I'm trying to understand an article of Reinsch (1967), on smoothing spline functions. The author uses some rules that unfortunately I couldn't find.
The minimized functional is: $$ \int_{x_0}^{x_n} g''(x)^2 dx + p \left\lbrace \sum_{i=0}^n\left(\frac{g(x_i)-y_i}{\delta y_i}\right)^2 + z^2 -S \right\rbrace $$
With this, the author deduces that: $$ \forall i,\ f^{(3)}(x_i)_{-} - f^{(3)}(x_i)_{+} = 2p \frac{f(x_i)-y_i}{\delta y_i} $$ where $f^{(3)}$ is undefined in each $x_i$, $f^{(3)}(x_i)_{-}$ is the inferior limit in $x_i$, and $f^{(3)}(x_i)_{+}$ the superior limit.

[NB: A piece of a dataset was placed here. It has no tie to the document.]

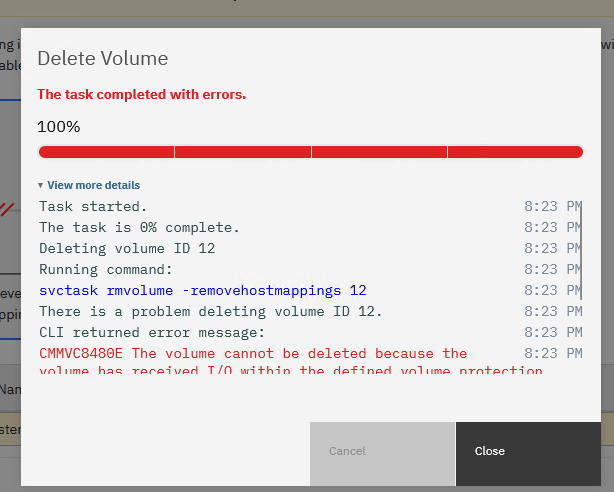
Task: Click the blue svctask rmvolume command text
Action: [202, 290]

This is the point I don't get. I understand how to compute the derivative of a functional when it is formulated as an integral, but this one isn't. I guess there is some rules I missed.
The author cite a book (Variationsrechnung und ihre Anwendung in Physik und Technik, Funk, 1962), but unfortunately I can't read German, and I couldn't find any source to corroborate Reinsch in his reasoning.
What is the derivation rule I missed? Is there a source (in English or in French) to corroborate the author computation?
Thanks!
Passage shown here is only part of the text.